Chesterton: Manalive: slightly inferior to The Man Who Was Thursday, but only very slightly, and it is most definitely worth reading. Very short, very, very good.
McCarthy: The Road: Very dark, very descriptive. Without giving anything away, it is a father and son traveling through a post-apocalyptic world (horrifically reminiscent of Mordor). Pretty good.
Tolkein: Lord of the Rings: Words fail me. Somewhere around my fifth time through, I simply died. These books are true, in a very profound sense of the word.
Lewis: Chronicles of Narnia: Books that, as Frank Churchill said of Emma's fiancee, "I would not presume to praise". Read them. Repeat as necessary. It's necessary far more often than you might think.

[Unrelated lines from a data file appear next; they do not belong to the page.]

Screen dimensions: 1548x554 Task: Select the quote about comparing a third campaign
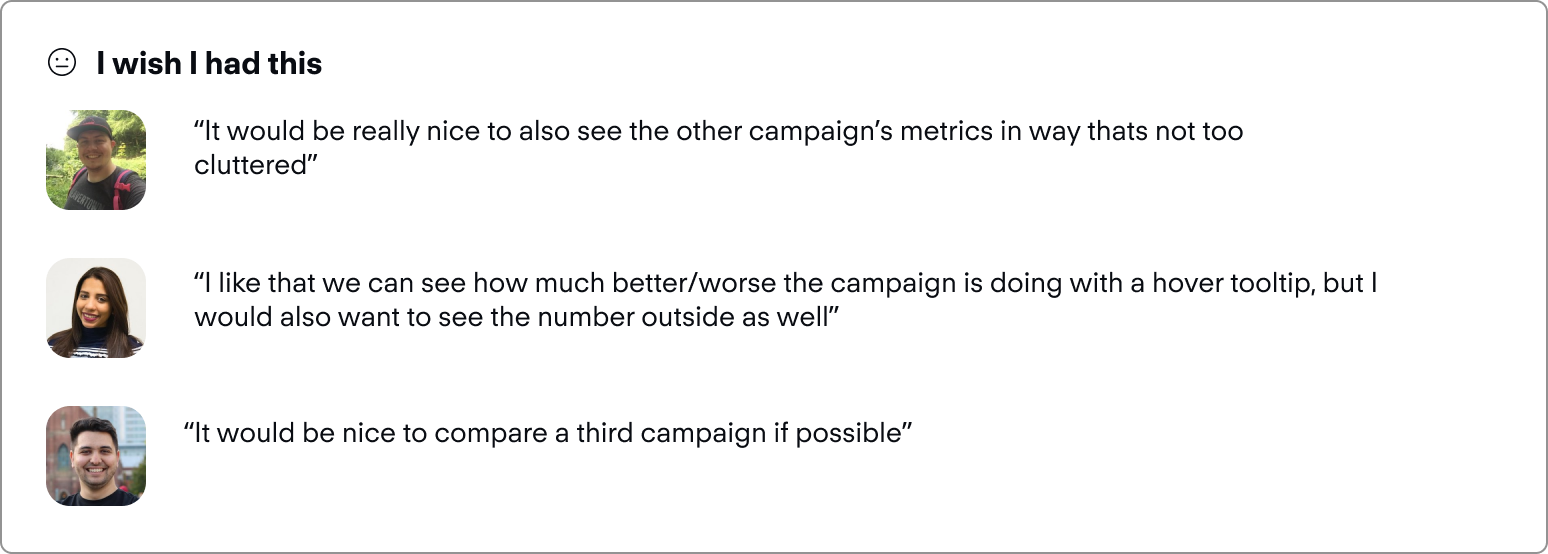548,434
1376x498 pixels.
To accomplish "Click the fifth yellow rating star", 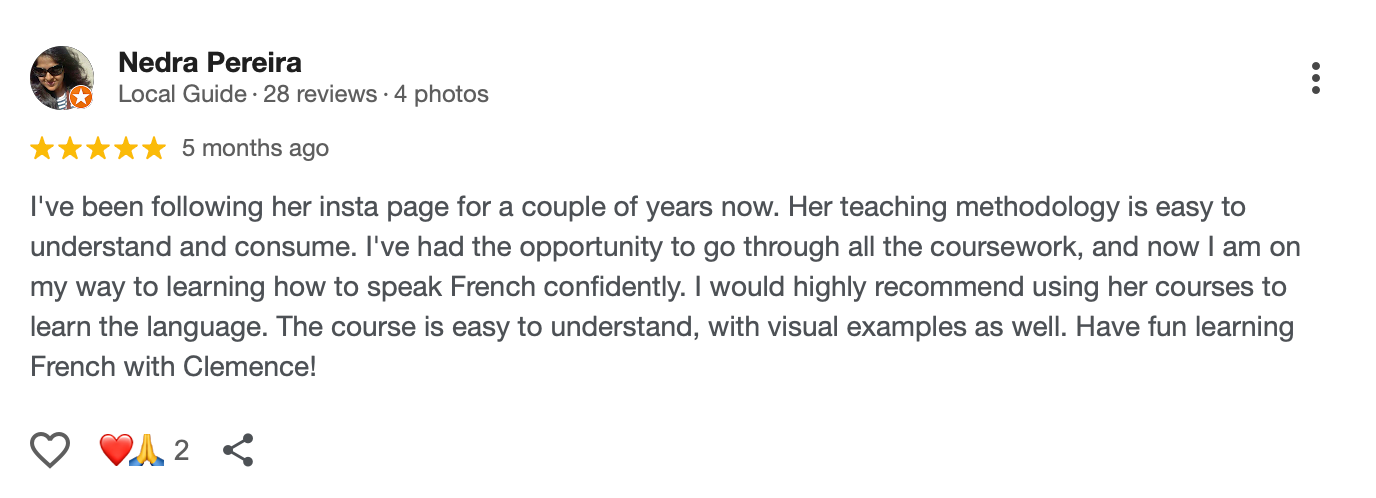I will pos(154,149).
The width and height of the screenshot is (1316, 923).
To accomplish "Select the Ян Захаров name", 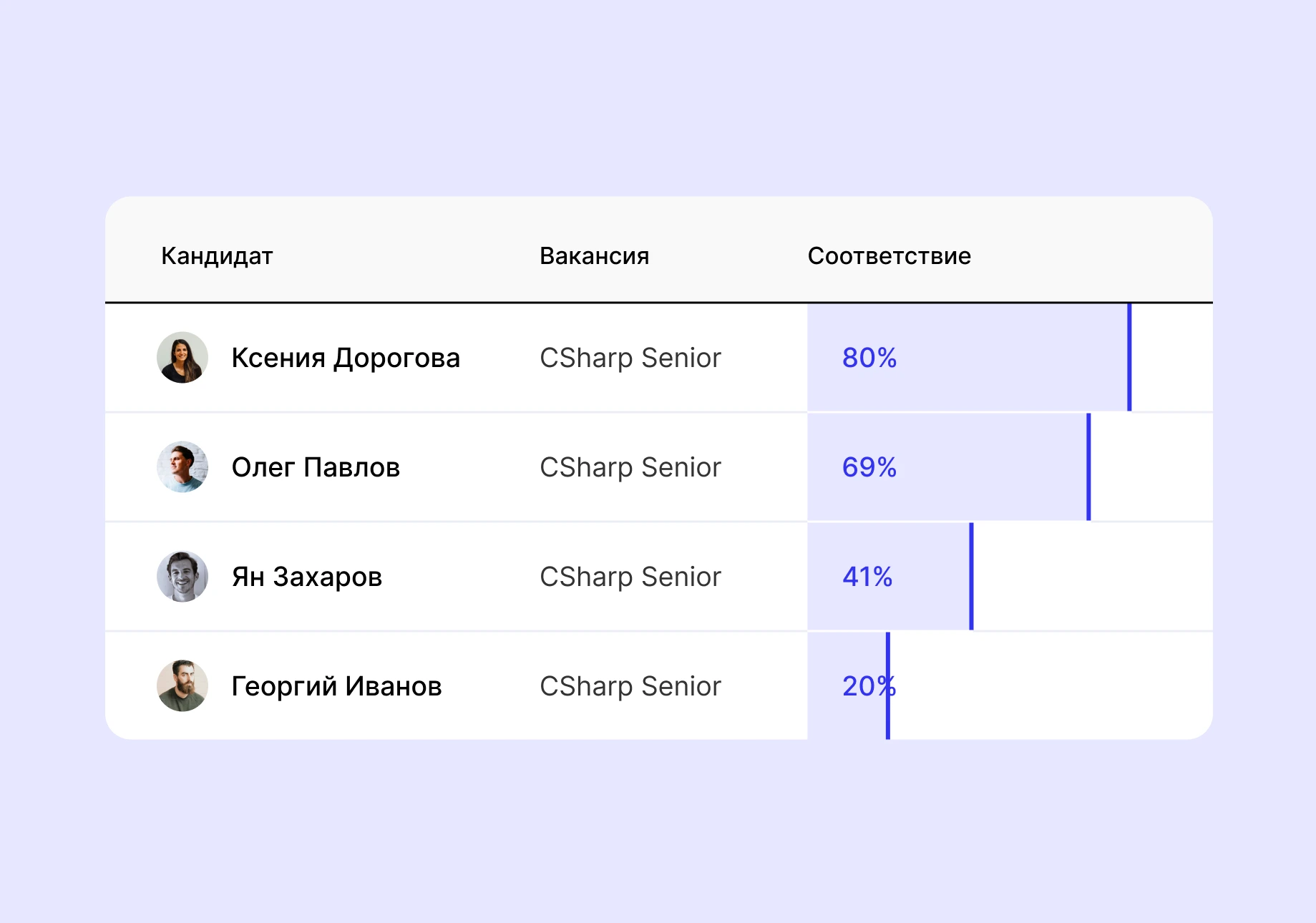I will tap(307, 577).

Chesterton: The Man Who Was Thursday: I Read this one in two days. Just great, and despite his disclaimer, I still consider the large man to be somewhat like God. Thrilling read.
Dorothy Dunnett: Lymond Chronicles: easier to start than the Niccolo books, and only six in this series. What can I say? I consider Dunnett to be the best taleweaver that I have ever read, and would be hard pressed to change my mind. If you read no other books (other than Tolkein, Chesterton and Lewis), read these. You will be amazed.
Dorothy Dunnett: House of Niccolo: The first book in this series of eight took me three attempts to get through. When I did, I was astonished. I didn't pick up a book by any other author for about six months. This is one of the best series that I have ever read. Historical fiction, and absolutely world-class. These books will be around five-hundred years from now.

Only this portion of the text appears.